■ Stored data
● ● ● ● ●

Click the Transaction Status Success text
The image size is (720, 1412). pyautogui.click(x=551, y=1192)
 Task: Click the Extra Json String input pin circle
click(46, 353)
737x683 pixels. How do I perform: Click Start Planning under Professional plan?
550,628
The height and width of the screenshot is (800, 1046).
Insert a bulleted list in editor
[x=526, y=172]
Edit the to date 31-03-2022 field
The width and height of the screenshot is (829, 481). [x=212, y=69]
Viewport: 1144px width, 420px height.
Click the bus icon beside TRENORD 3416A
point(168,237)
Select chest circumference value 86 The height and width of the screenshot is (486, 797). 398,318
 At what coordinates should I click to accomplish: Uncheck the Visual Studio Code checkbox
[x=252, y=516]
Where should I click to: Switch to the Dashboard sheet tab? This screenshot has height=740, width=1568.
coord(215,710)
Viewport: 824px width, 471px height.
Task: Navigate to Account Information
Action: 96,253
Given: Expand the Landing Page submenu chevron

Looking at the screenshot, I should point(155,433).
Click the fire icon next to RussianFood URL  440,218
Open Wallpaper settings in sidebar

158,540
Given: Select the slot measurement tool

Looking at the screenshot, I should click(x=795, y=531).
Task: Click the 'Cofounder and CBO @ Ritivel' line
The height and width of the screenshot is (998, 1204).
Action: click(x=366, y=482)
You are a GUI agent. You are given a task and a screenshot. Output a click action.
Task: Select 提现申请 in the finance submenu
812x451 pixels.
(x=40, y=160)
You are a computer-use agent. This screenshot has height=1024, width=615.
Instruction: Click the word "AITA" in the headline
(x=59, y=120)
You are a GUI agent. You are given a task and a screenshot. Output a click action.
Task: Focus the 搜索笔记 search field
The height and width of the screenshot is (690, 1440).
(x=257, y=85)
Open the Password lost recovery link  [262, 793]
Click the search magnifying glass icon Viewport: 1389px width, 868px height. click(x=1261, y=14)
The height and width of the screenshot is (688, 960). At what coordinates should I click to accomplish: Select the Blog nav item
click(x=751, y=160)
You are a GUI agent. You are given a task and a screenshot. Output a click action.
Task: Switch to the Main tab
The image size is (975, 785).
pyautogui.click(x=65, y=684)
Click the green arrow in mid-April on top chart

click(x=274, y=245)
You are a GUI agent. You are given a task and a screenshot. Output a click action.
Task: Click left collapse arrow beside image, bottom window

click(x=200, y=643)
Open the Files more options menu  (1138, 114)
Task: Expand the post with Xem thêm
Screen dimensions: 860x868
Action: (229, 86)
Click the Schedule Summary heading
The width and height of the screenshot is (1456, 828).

● ● ● ● ●

■ About this task
Would you please reproduce all of the lines above exactly?

■ Response to the exercise
Click the Transaction Status Success text
The image size is (720, 1412). pyautogui.click(x=551, y=1192)
 Task: Click the Extra Json String input pin circle
click(46, 353)
737x683 pixels. How do I perform: Click Start Planning under Professional plan?
550,628
The height and width of the screenshot is (800, 1046).
Insert a bulleted list in editor
[x=526, y=172]
Edit the to date 31-03-2022 field
The width and height of the screenshot is (829, 481). [x=212, y=69]
Viewport: 1144px width, 420px height.
Click the bus icon beside TRENORD 3416A
point(168,237)
Select chest circumference value 86 The height and width of the screenshot is (486, 797). 398,318
 At what coordinates should I click to accomplish: Uncheck the Visual Studio Code checkbox
[x=252, y=516]
Where should I click to: Switch to the Dashboard sheet tab? This screenshot has height=740, width=1568.
coord(215,710)
Viewport: 824px width, 471px height.
Task: Navigate to Account Information
Action: 96,253
Given: Expand the Landing Page submenu chevron

Looking at the screenshot, I should point(155,433).
Click the fire icon next to RussianFood URL  440,218
Open Wallpaper settings in sidebar

158,540
Given: Select the slot measurement tool

Looking at the screenshot, I should click(x=795, y=531).
Task: Click the 'Cofounder and CBO @ Ritivel' line
The height and width of the screenshot is (998, 1204).
Action: click(x=366, y=482)
You are a GUI agent. You are given a task and a screenshot. Output a click action.
Task: Select 提现申请 in the finance submenu
812x451 pixels.
(x=40, y=160)
You are a computer-use agent. This screenshot has height=1024, width=615.
Instruction: Click the word "AITA" in the headline
(x=59, y=120)
You are a GUI agent. You are given a task and a screenshot. Output a click action.
Task: Focus the 搜索笔记 search field
The height and width of the screenshot is (690, 1440).
(x=257, y=85)
Open the Password lost recovery link  [262, 793]
Click the search magnifying glass icon Viewport: 1389px width, 868px height. click(x=1261, y=14)
The height and width of the screenshot is (688, 960). At what coordinates should I click to accomplish: Select the Blog nav item
click(x=751, y=160)
You are a GUI agent. You are given a task and a screenshot. Output a click action.
Task: Switch to the Main tab
The image size is (975, 785).
pyautogui.click(x=65, y=684)
Click the green arrow in mid-April on top chart

click(x=274, y=245)
You are a GUI agent. You are given a task and a screenshot. Output a click action.
Task: Click left collapse arrow beside image, bottom window

click(x=200, y=643)
Open the Files more options menu  (1138, 114)
Task: Expand the post with Xem thêm
Screen dimensions: 860x868
Action: (229, 86)
Click the Schedule Summary heading
The width and height of the screenshot is (1456, 828).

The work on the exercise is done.